Bestrophin‐mediated Ca2+ activated Cl‐ conductance of the airway epithelium

Cystic fibrosis, CF, occurs due to the loss of the epithelial, cAMP‐mediated Cl − channel, CFTR. Airway epithelia also contain a second pathway for Cl − secretion, referred to as the calcium activated Cl − conductance (CaCC). Several members of a recently identified gene family (Bestrophin) have been shown to function as Ca 2+ activated Cl − channels. Bestrophin isoforms from a variety of species have been identified and mutations in the hBestrophin1 gene product are associated with vitelliform macular dystrophy‐type 2 (VMD2), also known as “Best’s disease”. We hypothesize that mBestrophin2 mediates the CaCC activity of the murine airway apical membrane. mBestrophin2 is i) expressed in both whole lung and cultured murine tracheal epithelial cells (MTE’s), and ii) absent in the murine intestinal epithelium (a tissue source that lacks CaCC activity).
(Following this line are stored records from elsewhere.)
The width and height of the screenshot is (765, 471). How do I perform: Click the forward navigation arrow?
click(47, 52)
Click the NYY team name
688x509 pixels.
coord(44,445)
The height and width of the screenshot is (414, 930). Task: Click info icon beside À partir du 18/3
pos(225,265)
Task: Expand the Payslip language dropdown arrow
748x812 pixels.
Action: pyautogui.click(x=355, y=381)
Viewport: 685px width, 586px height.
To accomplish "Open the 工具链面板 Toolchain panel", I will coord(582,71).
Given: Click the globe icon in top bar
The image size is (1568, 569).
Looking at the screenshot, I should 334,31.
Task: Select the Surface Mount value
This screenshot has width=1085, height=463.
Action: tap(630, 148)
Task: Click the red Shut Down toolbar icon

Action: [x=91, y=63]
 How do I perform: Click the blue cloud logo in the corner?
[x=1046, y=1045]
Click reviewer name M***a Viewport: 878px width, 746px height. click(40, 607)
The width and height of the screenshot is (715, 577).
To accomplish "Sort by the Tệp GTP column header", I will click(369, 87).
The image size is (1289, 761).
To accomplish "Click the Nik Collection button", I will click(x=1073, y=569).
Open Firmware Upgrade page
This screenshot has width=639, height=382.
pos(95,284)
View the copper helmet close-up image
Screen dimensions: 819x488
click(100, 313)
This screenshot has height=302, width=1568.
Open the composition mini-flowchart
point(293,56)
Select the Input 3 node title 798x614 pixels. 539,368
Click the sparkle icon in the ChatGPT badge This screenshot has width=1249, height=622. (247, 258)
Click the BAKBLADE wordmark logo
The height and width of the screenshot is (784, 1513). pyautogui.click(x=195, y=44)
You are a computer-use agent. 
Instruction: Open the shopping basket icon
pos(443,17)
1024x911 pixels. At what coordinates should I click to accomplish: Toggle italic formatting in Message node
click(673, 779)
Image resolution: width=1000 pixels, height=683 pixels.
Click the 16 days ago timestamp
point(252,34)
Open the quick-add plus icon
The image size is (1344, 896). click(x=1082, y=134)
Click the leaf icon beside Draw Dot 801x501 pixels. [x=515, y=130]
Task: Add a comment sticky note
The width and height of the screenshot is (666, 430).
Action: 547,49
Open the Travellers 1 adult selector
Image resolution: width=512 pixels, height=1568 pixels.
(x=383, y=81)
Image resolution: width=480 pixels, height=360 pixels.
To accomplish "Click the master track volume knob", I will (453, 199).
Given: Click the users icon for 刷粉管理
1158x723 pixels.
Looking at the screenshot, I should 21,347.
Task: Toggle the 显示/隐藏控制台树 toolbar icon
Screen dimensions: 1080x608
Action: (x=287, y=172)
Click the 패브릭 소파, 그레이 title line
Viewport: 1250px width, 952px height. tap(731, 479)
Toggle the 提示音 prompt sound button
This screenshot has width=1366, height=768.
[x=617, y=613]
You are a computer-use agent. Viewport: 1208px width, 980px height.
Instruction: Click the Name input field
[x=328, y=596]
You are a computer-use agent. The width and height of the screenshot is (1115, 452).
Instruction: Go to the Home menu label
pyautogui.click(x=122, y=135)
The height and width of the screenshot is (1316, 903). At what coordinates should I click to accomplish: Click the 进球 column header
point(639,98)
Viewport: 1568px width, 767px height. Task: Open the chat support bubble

No other murine Bestrophin demonstrates this expression profile. Furthermore, we have shown CaCC activity following expression of mBestrophin2 in ambystoma oocytes and Fischer Rat Thyroid (FRT) cell monolayers. Moreover, function of mBest2 can be regulated by co‐expression with P 2 Y 2 and inhibited by the Cl − channel blocker, niflumic acid. Interestingly, our expression studies of the human airway suggest that hBestrophin3 is the predominant Bestrophin responsible for CaCC activity in this tissue, with no apparent expression of hBestrophin2. Studies examining the functional differences between mBestrophin2 and hBestrophin3 may provide insight into the apparent lack of a CF airway phenotype in the CF mouse model. (supported by NIH [HL62564] and the CFF).